The writer is an FT contributing editor
The report, published on Tuesday, of the Daniel Morgan independent panel is a remarkable and important document. Its examination of the brutal murder of Morgan, a private investigator, in south London in 1987 was expected to be revealing about the culture of London’s Metropolitan Police in the 1980s and 1990s. But what is sensational is the force of its criticisms of the Met today.
In essence, the panel shows not only how the Metropolitan Police was “institutionally corrupt” then, but also that the force is institutionally corrupt now. Indeed, the conduct of the police in obstructing the independent panel is just as alarming as the more historical examples.

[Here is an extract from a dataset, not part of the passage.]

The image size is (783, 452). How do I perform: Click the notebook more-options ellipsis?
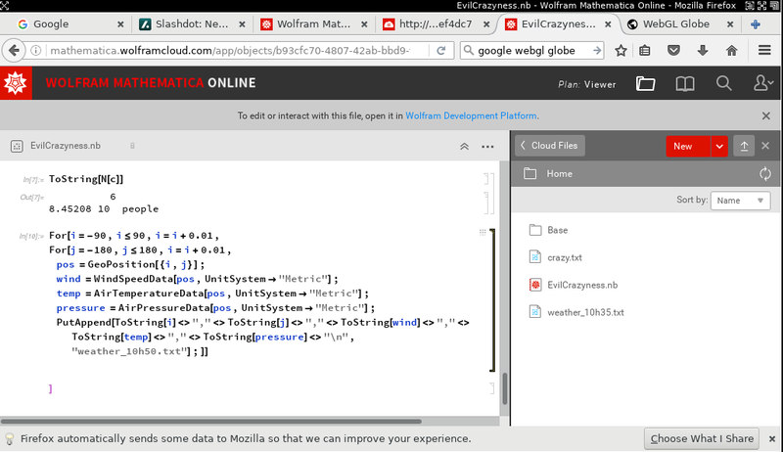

The panel, which comprised experienced criminal justice experts and included former law enforcement professionals, has taken eight years to compile this carefully sourced and methodical report. The document deals with the failure of the five sets of investigations and prosecutions up to 2012. Each one collapsed in unsatisfactory circumstances.
As we go through them one by one, a picture emerges of a police force committed to protecting its own reputation above the public interest. The report shows how at each turn (in its own words) “the Metropolitan Police placed the reputation of the organisation above the need for accountability and transparency”. It details the failings thoroughly, with the panel using the word “corruption” over 700 times in the space of more than 1,200 pages.
Indeed, the report goes further than alleging corruption: it concludes that there has been dishonesty on the part of the UK’s largest police force. It states: “Concealing or denying failings, for the sake of the organisation’s public image, is dishonesty on the part of the organisation for reputational benefit and constitutes a form of institutional corruption.”
What makes the corruption described institutional — rather than the fault of a “few bad apples” — is that the failings referred to occurred at all levels of the organisation, and in investigation after investigation. This cannot be explained by the misconduct of a few unprofessional individuals, but instead is directly related to the culture and practices of the police. In describing the corruption this way, the panel draws a conscious parallel with the 1999 Macpherson report into “institutional racism” in the Met.
Of course, the findings may be ignored or shrugged off. But the sheer accumulation of detail and its methodological rigour mean the report cannot be dismissed.
What makes it of current relevance, rather than a mere historical exercise, is that the operation of the panel was subject to systematic obstruction by the police.
In one remarkable passage, the panel explains that it encountered significant obstruction and that “the contact between the panel and the Metropolitan Police resembled police contact with litigants rather than with a body established by the home secretary to enquire into the case”. The panel was set up in 2013, but the final documents were not received from the police until March 2021.
That the panel was able to produce such a solid report is all the more commendable given that it was not a statutory inquiry and so had no powers to compel documents or witness evidence.
The quality of this report puts the successive investigations into Morgan’s murder to shame. And because the panel’s work has been so thorough, its conclusions will not be easy to avoid. There is a serious institutional corruption problem at the Metropolitan Police, and that cannot now be gainsaid.